Several other methods for determining the ATP-ADP steady-state exchange rate mediated by the ANT have been described in the past.
Some of these directly measure ADP and/or ATP by 1) thin-layer chromatography (Pedersen and Catterall, 1979), 2) high-performance liquid chromatography (Hartwick and Brown, 1975), or 3) using radioactive nucleotides (Duee and Vignais, 1969). Others employ coupled reactions which yield an end-product that can be detected either fluorimetrically by 4) monitoring the reduction of NADP+ which occurs in the presence of glucose, hexokinase, glucose-6-phosphate dehydrogenase and effluxed ATP (Williamson and Corkey, 1979), (Passarella et al., 1988) or 5) luminometrically, detecting chemiluminescence upon ATP-dependent oxidation of luciferin, catalyzed by firefly luciferase (Lemasters and Hackenbrock, 1979). Furthermore, there are techniques which employ fluorescent derivatives of nucleotides (method 6) in order to estimate the rate of release of the fluorescent molecule upon ANT-mediated exchange for ADP (Block et al., 1986).
To complement the above functional assays, the amount of ANT protein can be estimated using (method 7) a fluorescent derivative of atractyloside (Boulay et al), or, exploiting the 1:1 stoichiometry of binding of the inhibitor to the translocase, by (method 8) stepwise titration of State 3-mitochondria with cATR until respiration is completely inhibited (Schonfeld, 1990).
Among the aforementioned methodologies, only methods 4, 5 and perhaps 6 are on-line measurements, while the rest are end-point assays (although a satisfactory time resolution can be obtained using a large number of samples as detailed by (Brandolin et al., 1990). Methods 1 and 2 require expertise in specialized equipment, while method 3 requires handling of radioactive material, conditions which may render these methods cumbersome to use. However, it must be noted that these are all very sensitive assays which require small amounts of mitochondrial protein. Methods 6 and 7 rely on materials which are not commercially available, and are therefore not appealing to the broader scientific community.
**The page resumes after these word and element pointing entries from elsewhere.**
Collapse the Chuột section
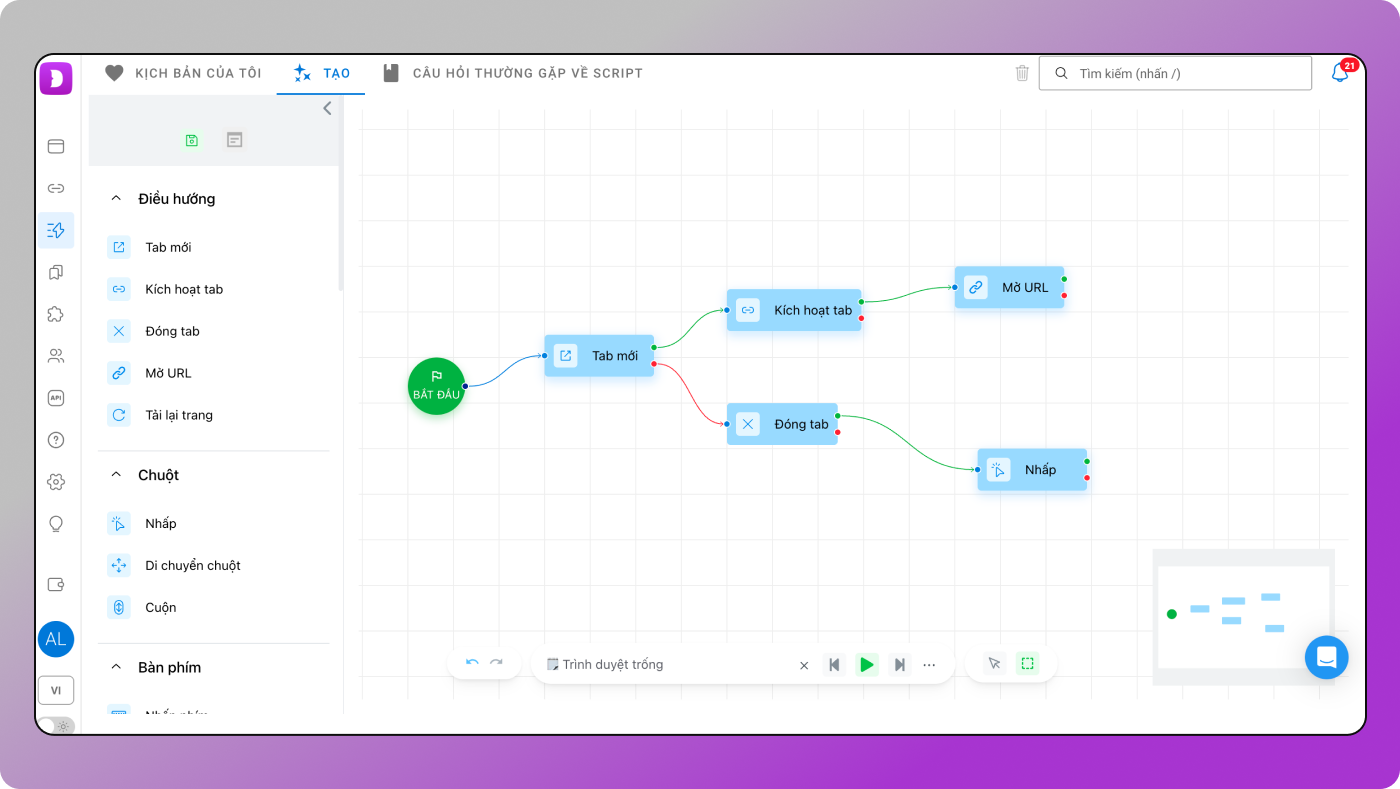 (116, 475)
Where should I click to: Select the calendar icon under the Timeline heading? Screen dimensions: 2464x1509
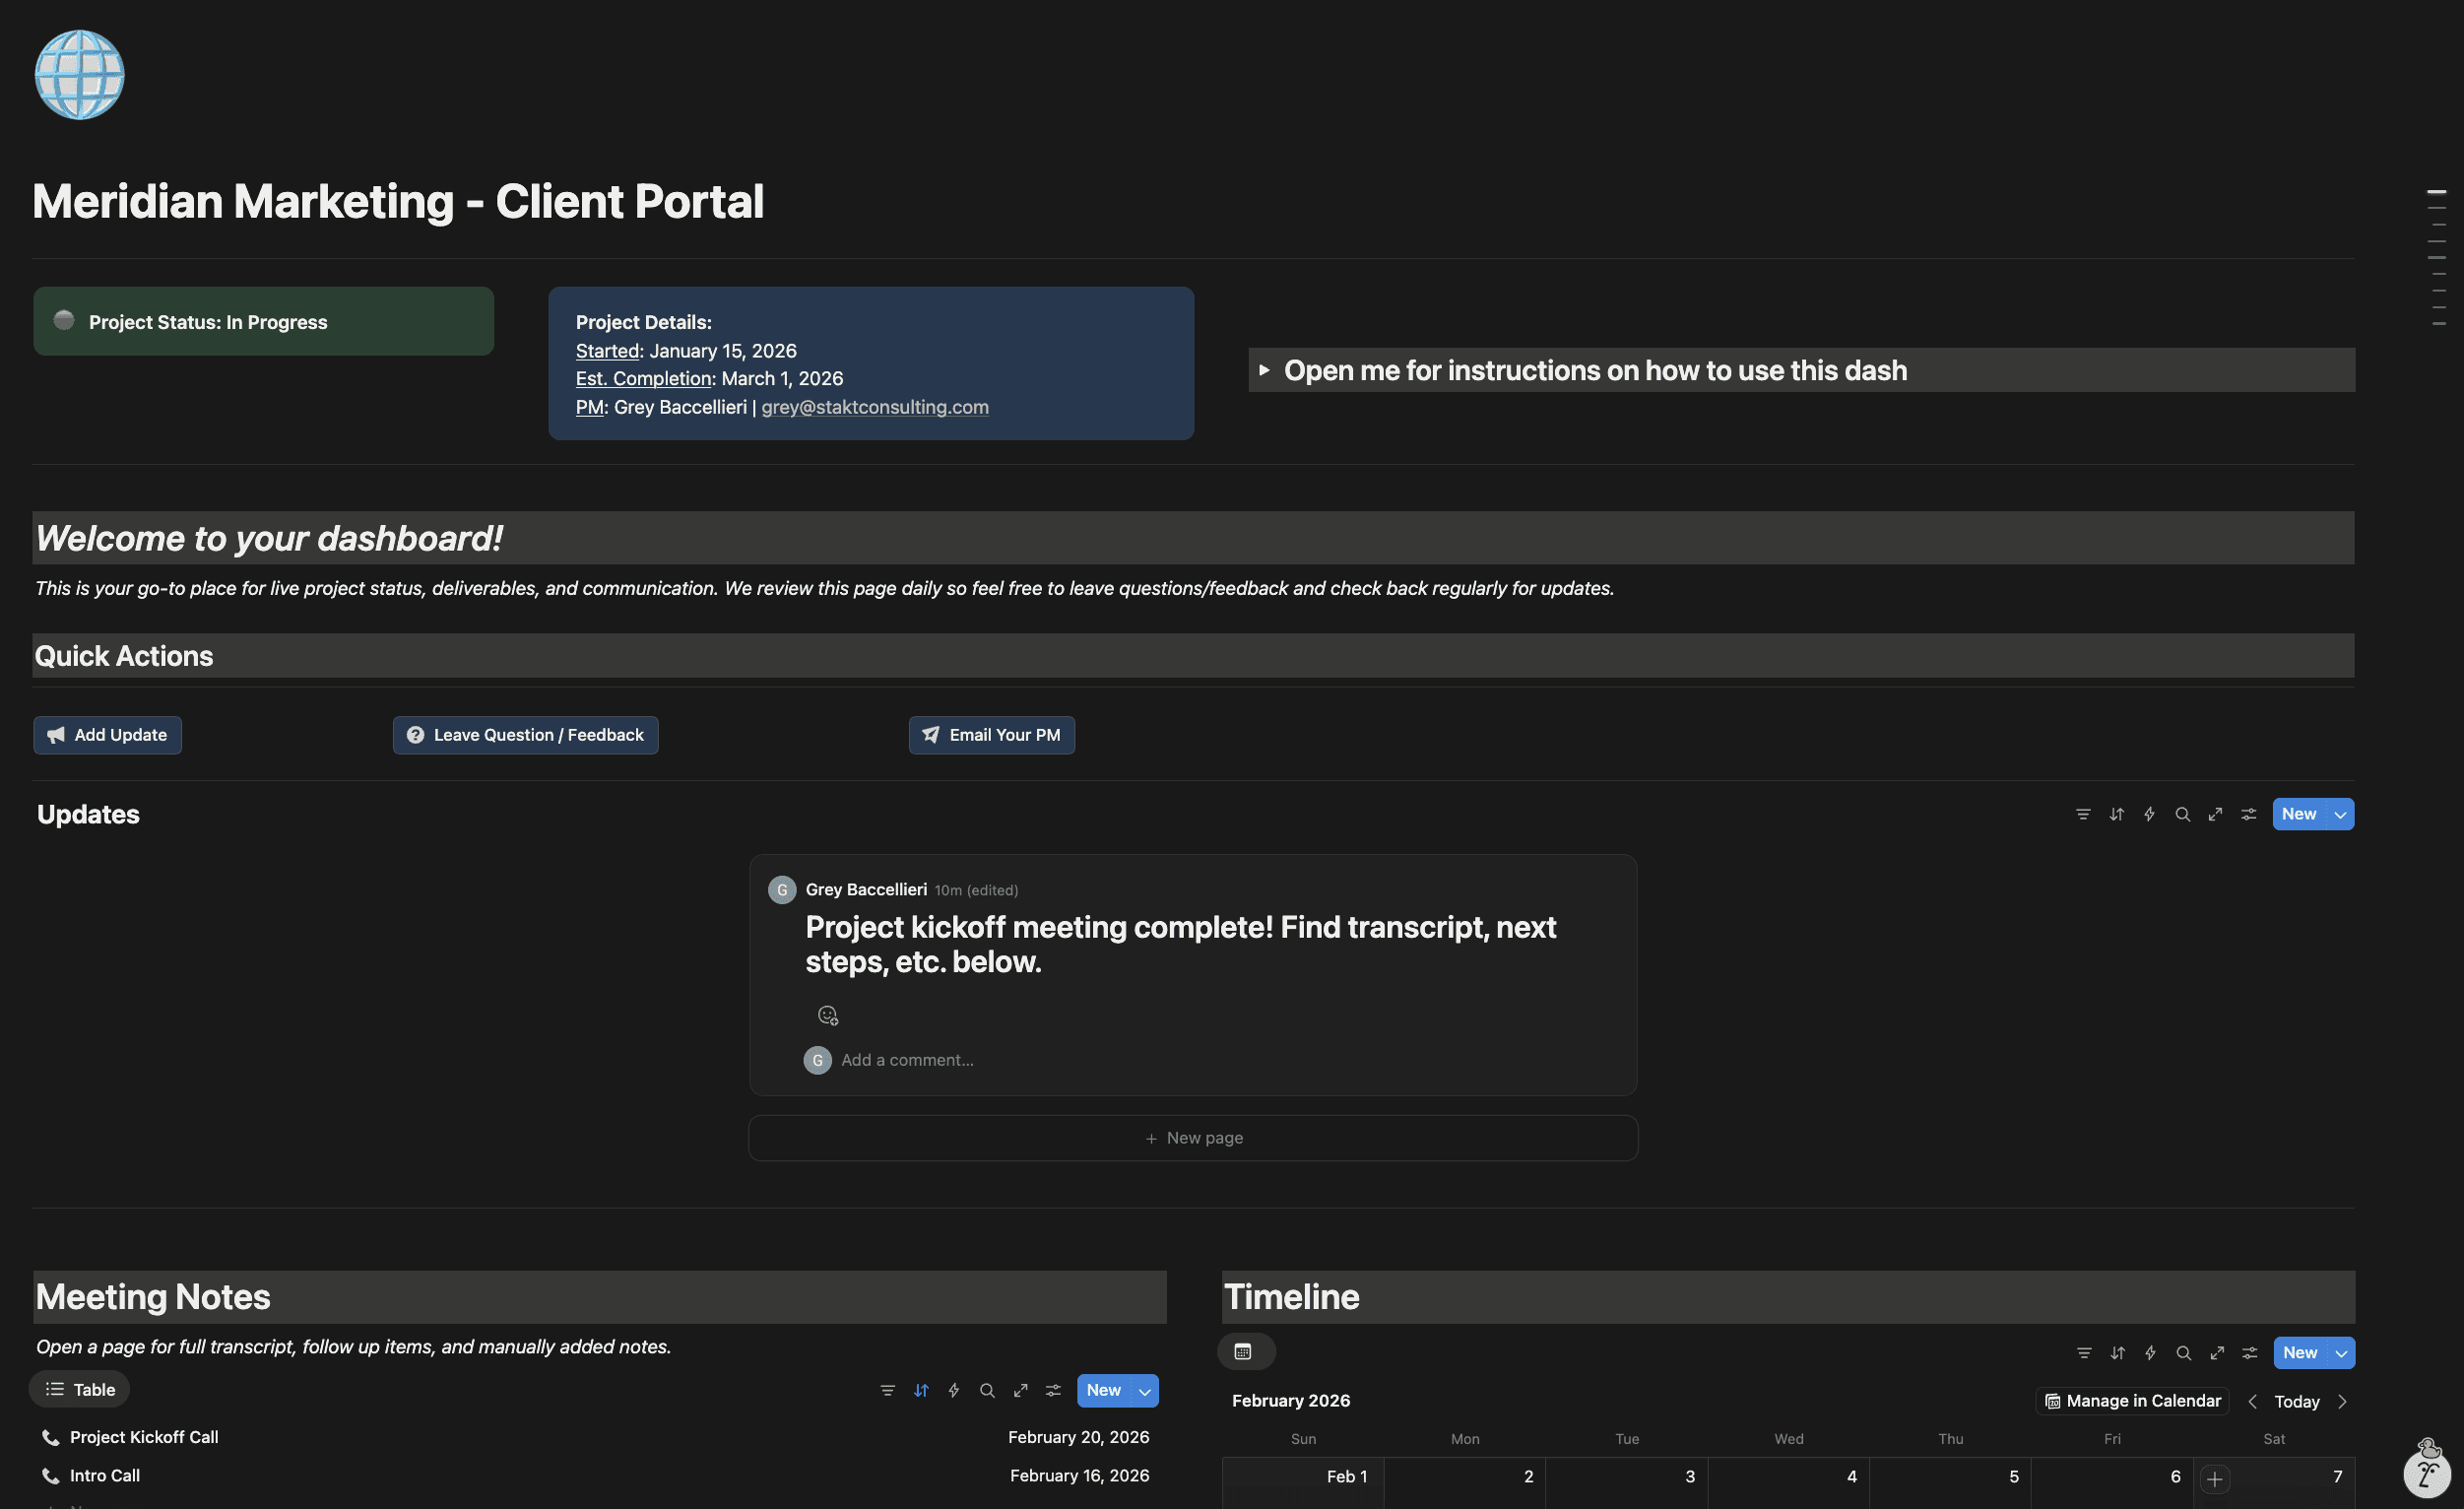point(1246,1351)
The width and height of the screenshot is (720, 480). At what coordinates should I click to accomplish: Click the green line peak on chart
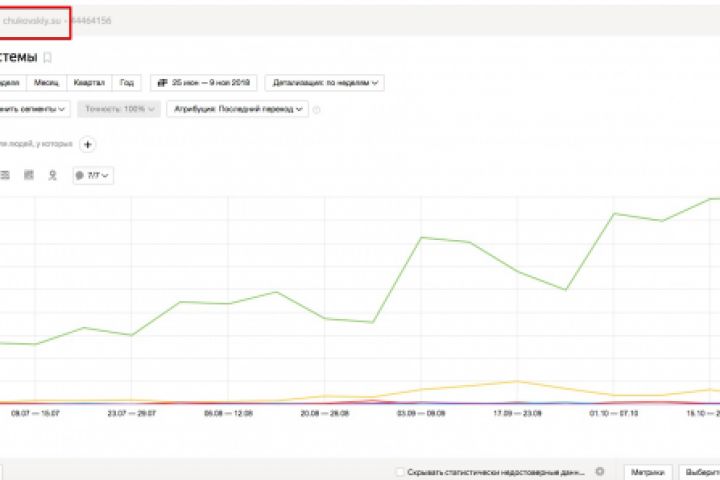(713, 198)
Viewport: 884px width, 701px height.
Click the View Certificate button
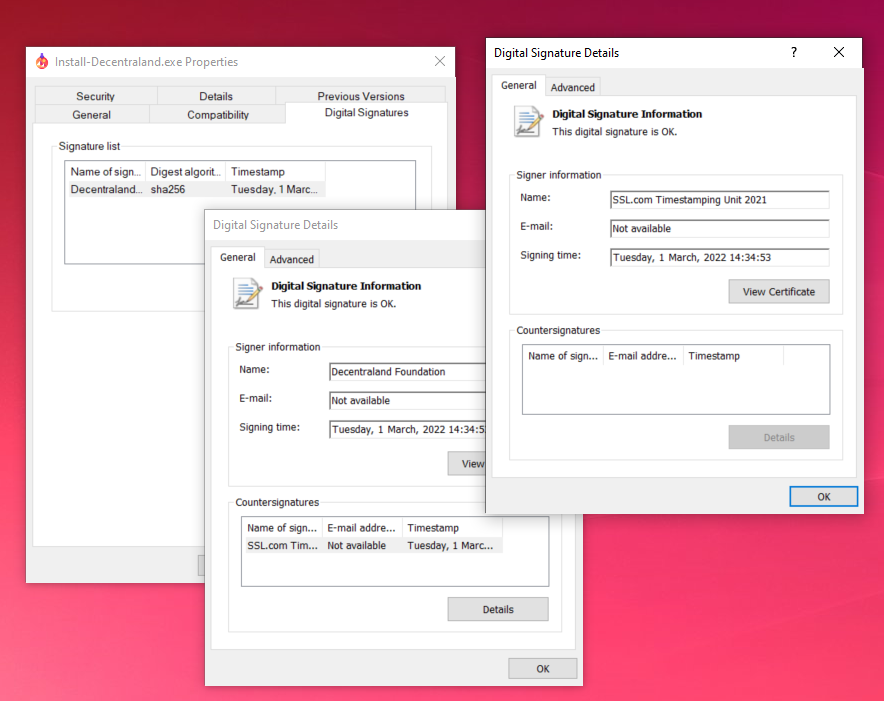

Method 5 (luciferase method), if used as an on-line method, suffers from several drawbacks. First, the lack of constant proportionality between ATP concentration and luminescence, caused by product inhibition of the luciferase reaction by oxyluciferin, renders this method at best semi-quantitative. Second, for reliable estimation of the kinetics of ATP formation, the endogenous ATP concentration prior to the assay has to be determined. Third, the required use of a low ionic strength medium and room temperature restricts experiments to conditions which are nowhere near physiological. Fourth, the necessity to maintain [O2] below 50 mM, needed to avoid significant drifts in luminescence, adds extra effort to any application of this method. Nevertheless, some of the disadvantages of this method have been overcome by various modifications (Wibom et al., 1990). Overall, in my personal opinion, please do not use this method for quantitating ADP-ATP exchange rate mediated by the ANT.
Method 4 has two disadvantages. First, there are two mediating coupled reactions which may affect stoichiometry through product (glucose-6-phosphate) inhibition of hexokinase. Second, the measured signal -NADP(H) autofluorescence- precludes the simultaneous measurement of this mitochondrial parameter, plus the stimulation of mitochondrial respiration by addition of ADP affects the NAD(P)H steady state. For a comprehensive appraisal of methods to measure ATP-ADP exchange rates in mitochondria and reconstituted systems, the reader is referred to the review by Martin Klingenberg (Klingenberg, 2008).
The advantage of the method described in this webpage is that it provides kinetic information at a high acquisition rate while it does not suffer from the drawbacks described for methods 4, 5 and 6. In addition, our method can be combined with simultaneous recording of further mitochondrial parameters using other types of fluorescent dyes. As an example, MgG fluorescence has been used to report changes in intracellular [ATP] in cardiomyocytes combined with simultaneous recording of NAD(P)H autofluorescence and mitochondrial membrane potential using JC-1 (Leyssens et al., 1996). Of course, David G Nicholls would (rightlfully) give you a lecture as of why never to use JC-1 for measuring mitochondrial membrane potential.